A lot of older private equity firms have amassed a great deal of knowledge and established major industrial/sector networks over their many years as investors. The private equity firms are attractive and find it relatively easy to bring in former superstar CEOs as advisors; they have both the experience and the networks to generate new business ideas.
Effective capital spending and financing are especially important. This is most apparent in connection with investments in businesses with stable cash flows. Here, they work with loan financing that provides good leverage on the investment. These are components and factors that together create excess return of a few percentage points per year.
If you do not want to look for listed private equity firms yourself, you can buy an actively managed fund that focuses on listed private equity firms. There are some advantages here; having a range of private equity firms in the portfolio results in high diversification and the hope is that an expert manager can identify the best among them.
Placera likes Carnegie Listed Private Equity, as it has for a while. The fund has been actively managed by Tom Berggren since the start in October 2009. The fund was previously called OPM Listed Private Equity. Carnegie Fonder acquired three funds from OPM in autumn 2020 and incorporated them into the Carnegie family of funds.
The investment process is research-driven and the fund seeks listed private equity firms worldwide that are well-managed and have a strong history for a long investment horizon.
The investment universe contains about 300 listed private equity and investment firms globally. In addition to investing in listed private equity firms, the fund invests in listed investment firms that invest directly in individual unlisted companies. Berkshire Hathaway and Investor are typical firms.
Tom Berggren zeroes in on investing in leading quality firms that have reasonable valuations. The firms must have a long operational history and management with solid returns that have created unmistakable excess return.
The oldest private equity firms are the American KKR and Blackstone Group, which have been creating value for more than 40 years. KKR was listed in 2010 and Blackstone in 2007 and both are still led by the founding CEOs.
Founder Stephen A. Schwarzman remains the first and only CEO of Blackstone Group. In KKR, which stands for Kohlberg, Kravis and Roberts, the two founders Henry Kravis and George Roberts have been co-CEOs and co-chairmen since 1976.
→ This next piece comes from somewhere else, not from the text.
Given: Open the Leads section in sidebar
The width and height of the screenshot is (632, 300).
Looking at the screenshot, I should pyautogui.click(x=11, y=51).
The investment strategies of private equity firms often vary. There are those that invest only in healthcare companies, others in undervalued and mature industrial and infrastructure companies. Several do business in future-oriented sectors in novel technology, renewable energy and environmental engineering. This gives the fund a favourable spread of risk.
The fund has 30-40 holdings, resulting in a good and well-diversified portfolio. There are several hundred underlying companies in each private equity firm.
The manager takes a long-term approach and has tremendous patience. The turnover rate in the fund’s holding is low. The ten largest holdings in the fund weigh 55 percent. The fund’s largest investments are usually weighted at between seven and five percent.
Ten largest equity holdings
Equities %
Apollo Global Management Inc 7.9
KKR & Co Reg 7.8
BlackStone Hg Fin Co LLC A Reg 7.4
Berkshire Hathaway Inc 5.3
HGCapital Trust Plc 5.2
Ares Management LP 5.1
Oakley Capital Investments Ltd Reg 4.9
Harbourvest Global Private Equity Ltd 4.1
Carlyle Group Reg 3.9
Onex Corp 3.8
Source: Carnegie Fonder 55.4
The largest holdings are the American firms Apollo Global Management, KKR, Blackstone Group and Warren Buffett’s investment firm, Berkshire Hathaway. These well-established firms together weigh about 28 percent and make up a solid base in the fund.
The US is the biggest country at 65 percent. Japanese firms weigh just over 6 percent, followed by France and the UK with about 5.5 percent each.
Carnegie Listed Private Equity has outclassed a global equity index fund since the fund started in 2009. The annual return has been 15 percent. For many investors, this is the “holy grail” of return: 15 percent return per year will double the value of your investment in five years.
The manager has over the past five years successfully generated average annual return of 12.4 percent, better than the category average for similar funds and global funds, and the risk-adjusted return is high. Morningstar has rewarded the fund for that performance with four stars at three and five years out.
This year, the fund has been confronted with headwinds and has fallen about 13 percent.
Carnegie Listed Private Equity A
Return % 3 years 32.4
Return % this year -13.2
Risk % 3 years 21.3
Rating* 4
Management fee %/year 1.5
Variable charge No
Manager: Tom Berggren *
Morningstar applies a scale of 1-5.
Source: Morningstar 11 November 2022
The annual management fee is 1.5 percent, which we think is justifiable considering that the fund has delivered good risk-adjusted returns. The fund has SEK 5 billion in assets under management.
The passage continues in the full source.